Das Achte Gebot, „Du sollst nicht falsch Zeugnis reden wider Deinen Nächsten“ gilt auch für die Predigt von der Kanzel. Die religiöse Äußerungsfreiheit steht nicht über den Persönlichkeitsrechten Dritter, heißt es in einem am Mittwoch, 24.04.2011, veröffentlichten Beschluss des Bundesverwaltungsgerichts in Leipzig (AZ: 7 B 41.11). Es gab damit dem Autor und Philosophen Michael Schmidt-Salomon im Streit mit der katholischen Diözese Regensburg und ihrem Bischof Gerhard Ludwig Müller recht.

Schmidt-Salomon ist auch Vorstandssprecher der Giordano-Bruno-Stiftung. Nach eigenen Angaben hatte ihn der Bischof bei einer Predigt im Mai 2008 in Tirschenreuth als Vertreter des „aggressiven Atheismus“ bezeichnet und behauptet, er rechtfertige Kindstötungen beim Menschen mit einem entsprechenden „natürlichen“ Verhalten bei Berggorillas. In seinem Buch „Manifest des evolutionären Humanismus“ hatte Schmidt-Salomon nach eigenen Angaben das Beispiel der Berggorillas aber herangezogen, um gerade umgekehrt zu begründen, dass ethische Normen nicht unreflektiert aus der Natur abgeleitet werden dürften.

Der Bayerische Verwaltungsgerichtshof (VGH) in München stellte mit Urteil vom 24.02.2011 (AZ: 7 B 10.1272) fest, dass Bischof Müller seinen Vorwurf zumindest nicht mit Zitaten belegen könne. Eine „Wiederholungsgefahr“ und damit einen Anspruch auf Unterlassung sah der VGH allerdings nicht. Die Münchener Richter verurteilten die Diözese lediglich, Schmidt-Salomon seine Anwaltskosten in Höhe von knapp 500,00 € zu ersetzen. Eine Revision zum Bundesverwaltungsgericht ließ der VGH nicht zu.

Genau das wollte die Diözese nicht akzeptieren, sie legte daher Beschwerde ein. Die Leipziger Richter müssten in oberster Instanz klären, ob angesichts der religiösen Äußerungsfreiheit „eine unrichtige – und gegebenenfalls auch ehrenrührige – Tatsachenbehauptung“ von der Kanzel nicht erlaubt sei.
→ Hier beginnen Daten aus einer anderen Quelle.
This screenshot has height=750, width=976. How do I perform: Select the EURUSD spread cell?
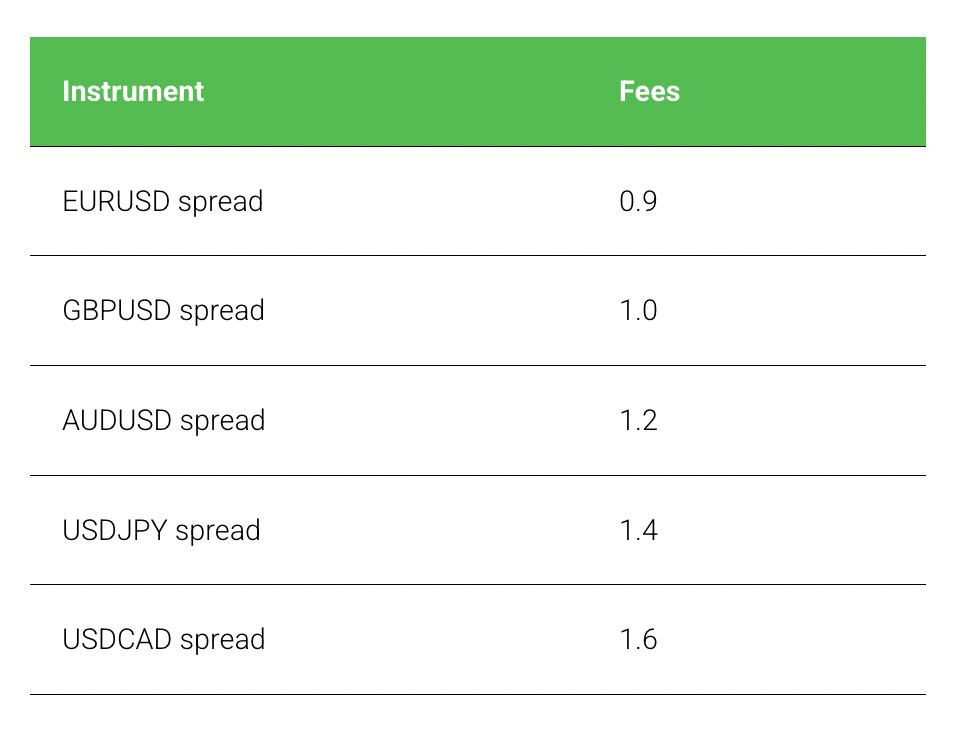click(x=163, y=202)
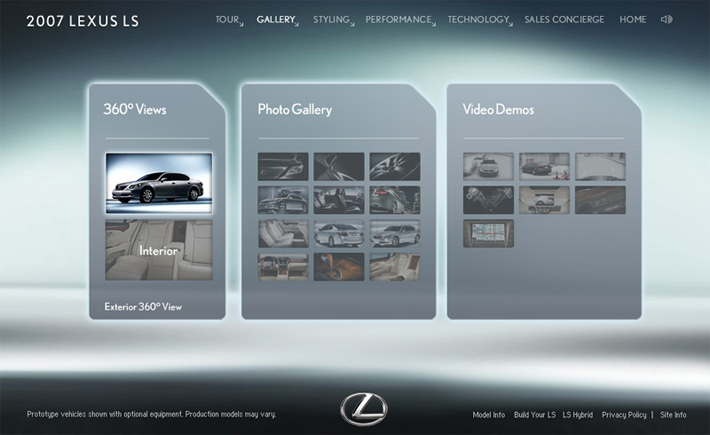
Task: Expand the Tour menu
Action: (228, 20)
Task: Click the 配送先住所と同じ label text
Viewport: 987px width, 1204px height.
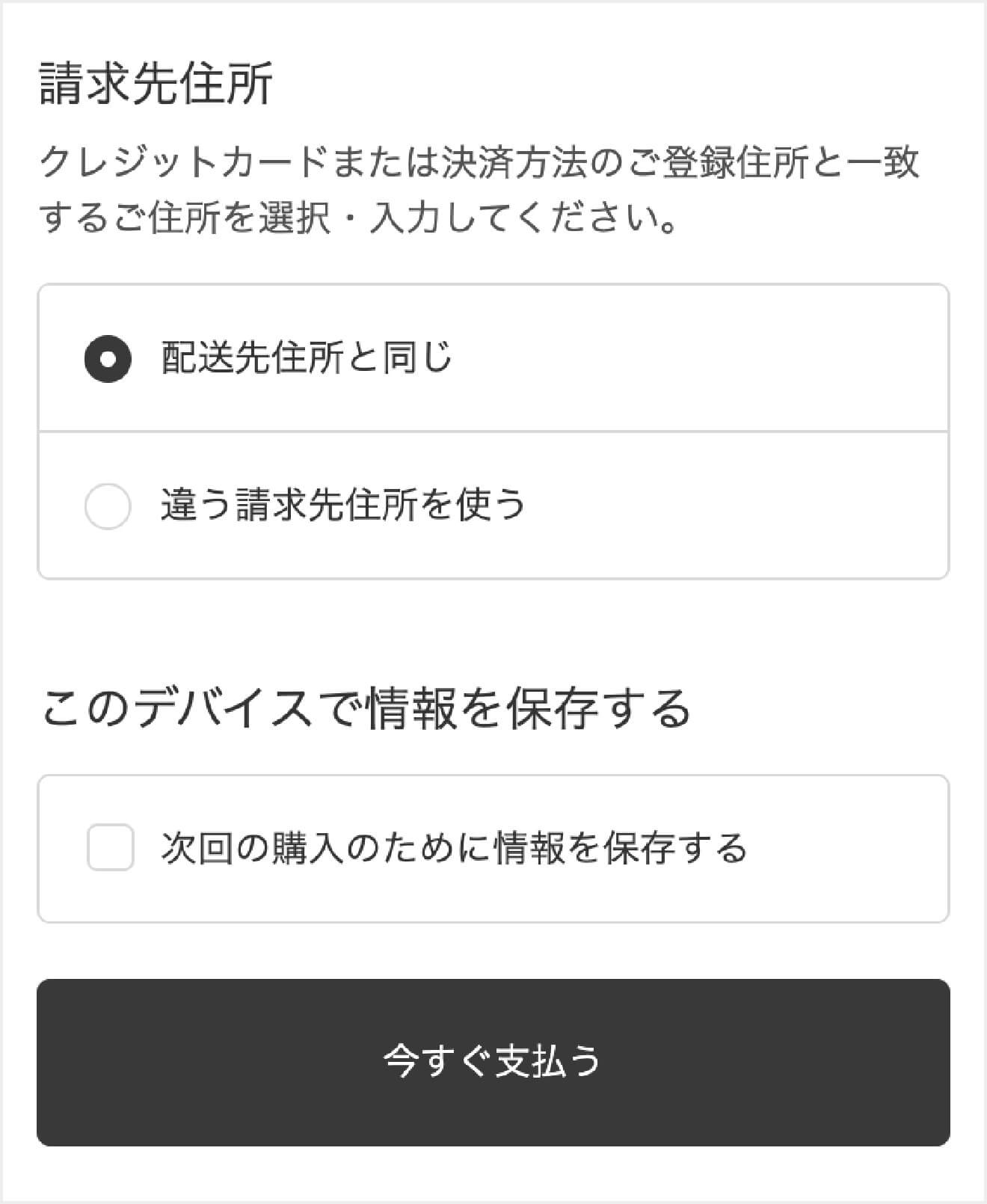Action: (307, 358)
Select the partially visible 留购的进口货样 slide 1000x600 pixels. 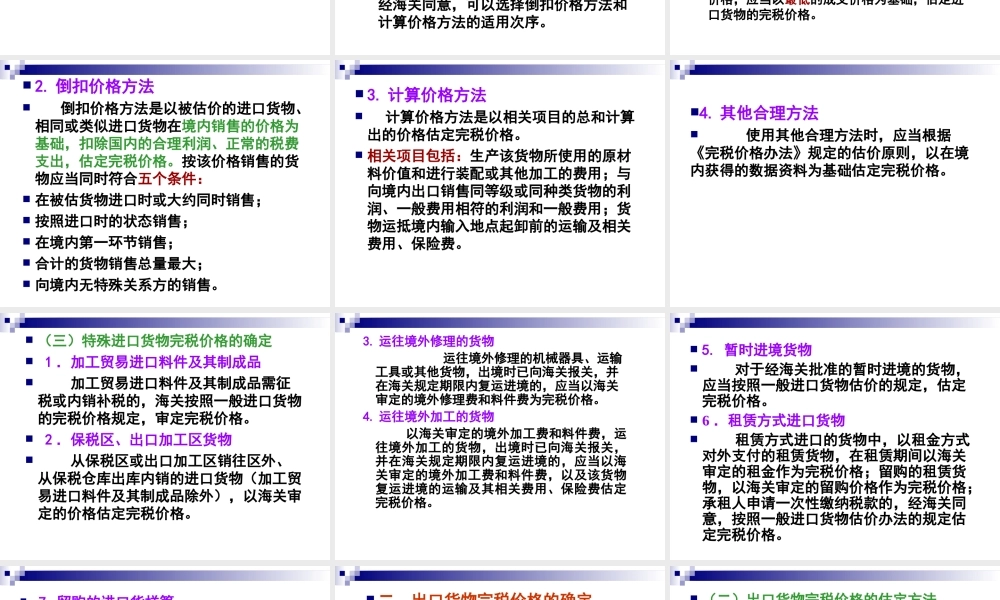165,590
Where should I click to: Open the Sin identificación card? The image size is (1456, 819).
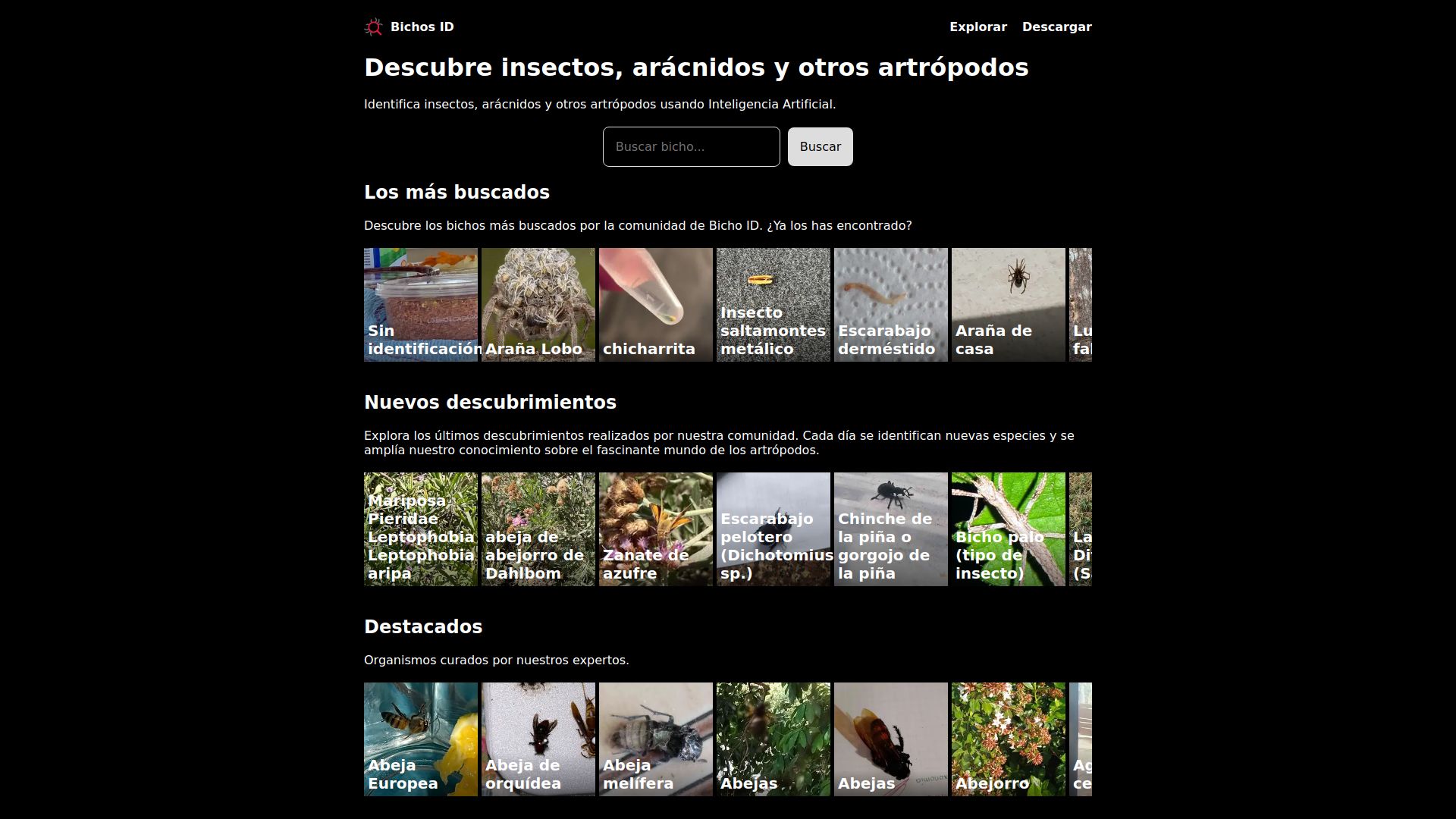420,304
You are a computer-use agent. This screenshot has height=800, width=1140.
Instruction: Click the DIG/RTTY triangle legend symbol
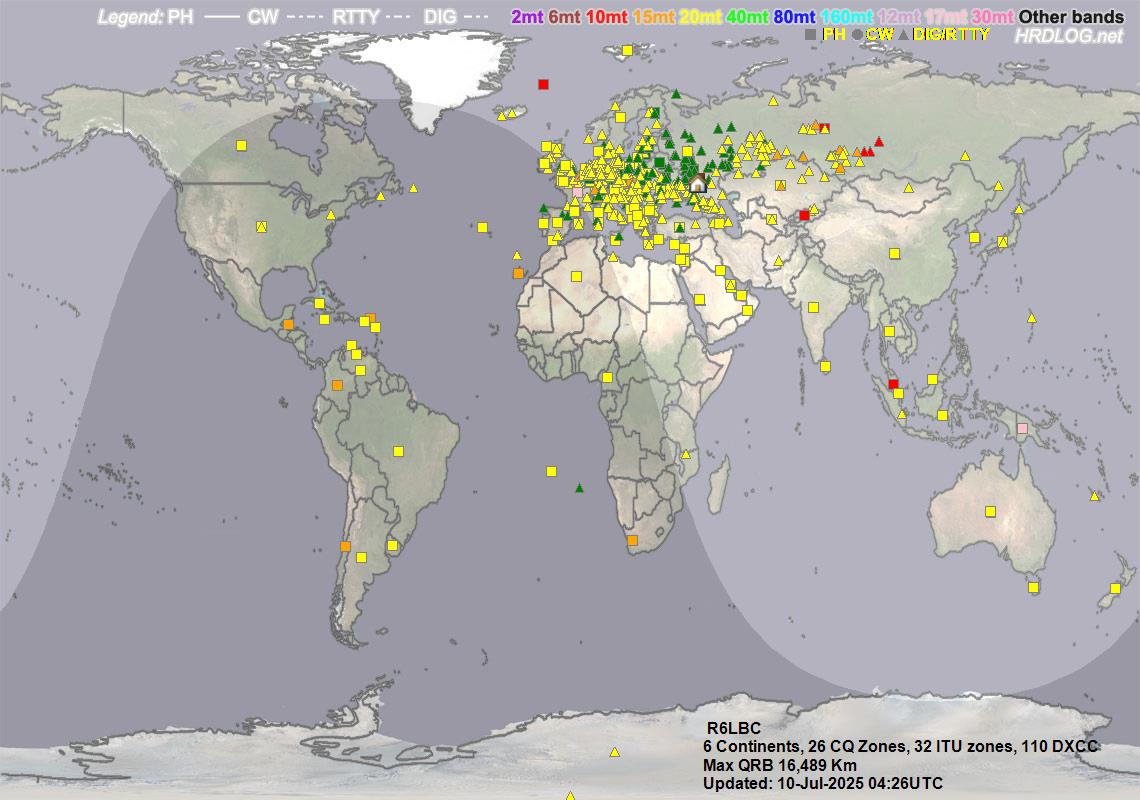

Das Bundesverwaltungsgericht hielt die Antwort jedoch für offenkundig und wies die Beschwerde ab: Die Religionsfreiheit und die im Grundgesetz verankerten Rechte der Kirchen seien „nicht schrankenlos garantiert“. Auch „der Schutz der persönlichen Ehre als Grenze der Meinungsfreiheit“ sei „eine Rechtsposition mit Verfassungsrang“. In solchen Fällen gelte immer, dass beides miteinander abgewogen werden muss. „Die Annahme, die religiöse Äußerungsfreiheit, insbesondere im Rahmen einer Predigt, genieße absoluten Vorrang vor den Belangen des Persönlichkeits- und Ehrenschutzes, ist demnach verfehlt“, heißt es in dem Leipziger Beschluss vom 08.08.2011.